## WHAT YOU SHOULD DO
Give the records again in full, exactly as written.

## RECORDS SUPPLIED
——
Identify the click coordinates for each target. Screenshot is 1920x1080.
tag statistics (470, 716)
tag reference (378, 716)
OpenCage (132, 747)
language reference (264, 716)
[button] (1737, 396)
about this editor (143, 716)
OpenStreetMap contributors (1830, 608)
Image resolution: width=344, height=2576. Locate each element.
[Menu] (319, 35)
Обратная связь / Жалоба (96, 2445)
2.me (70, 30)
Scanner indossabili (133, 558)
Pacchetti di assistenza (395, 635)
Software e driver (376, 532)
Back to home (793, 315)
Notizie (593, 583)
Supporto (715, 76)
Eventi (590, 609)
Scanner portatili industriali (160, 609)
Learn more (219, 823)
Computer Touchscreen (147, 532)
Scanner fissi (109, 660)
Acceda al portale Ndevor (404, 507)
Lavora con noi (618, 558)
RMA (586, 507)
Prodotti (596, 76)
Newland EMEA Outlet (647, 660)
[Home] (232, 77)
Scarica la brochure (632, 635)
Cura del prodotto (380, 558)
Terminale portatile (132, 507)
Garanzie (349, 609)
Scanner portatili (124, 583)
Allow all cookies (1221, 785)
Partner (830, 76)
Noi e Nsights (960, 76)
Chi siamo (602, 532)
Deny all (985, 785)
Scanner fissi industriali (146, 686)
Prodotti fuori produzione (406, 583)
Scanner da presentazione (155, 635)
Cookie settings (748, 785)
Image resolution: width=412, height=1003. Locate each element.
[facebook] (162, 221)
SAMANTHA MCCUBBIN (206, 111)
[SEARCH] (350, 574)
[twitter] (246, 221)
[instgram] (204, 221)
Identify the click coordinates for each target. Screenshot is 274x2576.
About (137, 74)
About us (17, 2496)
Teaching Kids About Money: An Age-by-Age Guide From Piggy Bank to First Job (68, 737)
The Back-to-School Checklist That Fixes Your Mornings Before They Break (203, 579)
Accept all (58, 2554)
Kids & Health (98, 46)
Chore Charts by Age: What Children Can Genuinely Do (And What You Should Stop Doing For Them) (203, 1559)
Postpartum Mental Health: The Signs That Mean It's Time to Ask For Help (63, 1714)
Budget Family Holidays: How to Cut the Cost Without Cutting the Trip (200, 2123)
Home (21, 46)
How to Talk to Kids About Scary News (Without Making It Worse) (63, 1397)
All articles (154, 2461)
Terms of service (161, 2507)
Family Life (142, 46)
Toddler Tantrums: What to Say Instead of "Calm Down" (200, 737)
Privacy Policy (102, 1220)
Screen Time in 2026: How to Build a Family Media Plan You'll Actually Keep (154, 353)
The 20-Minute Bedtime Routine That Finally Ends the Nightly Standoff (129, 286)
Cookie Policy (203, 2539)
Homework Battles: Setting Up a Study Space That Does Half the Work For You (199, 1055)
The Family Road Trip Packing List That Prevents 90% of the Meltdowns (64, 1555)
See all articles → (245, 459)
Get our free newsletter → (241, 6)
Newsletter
——
## TASK SOLUTION
Identify the click coordinates for each target. Screenshot is 1920x1080.
tag statistics (470, 716)
tag reference (378, 716)
OpenCage (132, 747)
language reference (264, 716)
[button] (1737, 396)
about this editor (143, 716)
OpenStreetMap contributors (1830, 608)
Image resolution: width=344, height=2576. Locate each element.
[Menu] (319, 35)
Обратная связь / Жалоба (96, 2445)
2.me (70, 30)
Scanner indossabili (133, 558)
Pacchetti di assistenza (395, 635)
Software e driver (376, 532)
Back to home (793, 315)
Notizie (593, 583)
Supporto (715, 76)
Eventi (590, 609)
Scanner portatili industriali (160, 609)
Learn more (219, 823)
Computer Touchscreen (147, 532)
Scanner fissi (109, 660)
Acceda al portale Ndevor (404, 507)
Lavora con noi (618, 558)
RMA (586, 507)
Prodotti (596, 76)
Newland EMEA Outlet (647, 660)
[Home] (232, 77)
Scarica la brochure (632, 635)
Cura del prodotto (380, 558)
Terminale portatile (132, 507)
Garanzie (349, 609)
Scanner portatili (124, 583)
Allow all cookies (1221, 785)
Partner (830, 76)
Noi e Nsights (960, 76)
Chi siamo (602, 532)
Deny all (985, 785)
Scanner fissi industriali (146, 686)
Prodotti fuori produzione (406, 583)
Scanner da presentazione (155, 635)
Cookie settings (748, 785)
Image resolution: width=412, height=1003. Locate each element.
[facebook] (162, 221)
SAMANTHA MCCUBBIN (206, 111)
[SEARCH] (350, 574)
[twitter] (246, 221)
[instgram] (204, 221)
Identify the click coordinates for each target. Screenshot is 274x2576.
About (137, 74)
About us (17, 2496)
Teaching Kids About Money: An Age-by-Age Guide From Piggy Bank to First Job (68, 737)
The Back-to-School Checklist That Fixes Your Mornings Before They Break (203, 579)
Accept all (58, 2554)
Kids & Health (98, 46)
Chore Charts by Age: What Children Can Genuinely Do (And What You Should Stop Doing For Them) (203, 1559)
Postpartum Mental Health: The Signs That Mean It's Time to Ask For Help (63, 1714)
Budget Family Holidays: How to Cut the Cost Without Cutting the Trip (200, 2123)
Home (21, 46)
How to Talk to Kids About Scary News (Without Making It Worse) (63, 1397)
All articles (154, 2461)
Terms of service (161, 2507)
Family Life (142, 46)
Toddler Tantrums: What to Say Instead of "Calm Down" (200, 737)
Privacy Policy (102, 1220)
Screen Time in 2026: How to Build a Family Media Plan You'll Actually Keep (154, 353)
The 20-Minute Bedtime Routine That Finally Ends the Nightly Standoff (129, 286)
Cookie Policy (203, 2539)
Homework Battles: Setting Up a Study Space That Does Half the Work For You (199, 1055)
The Family Road Trip Packing List That Prevents 90% of the Meltdowns (64, 1555)
See all articles → (245, 459)
Get our free newsletter → (241, 6)
Newsletter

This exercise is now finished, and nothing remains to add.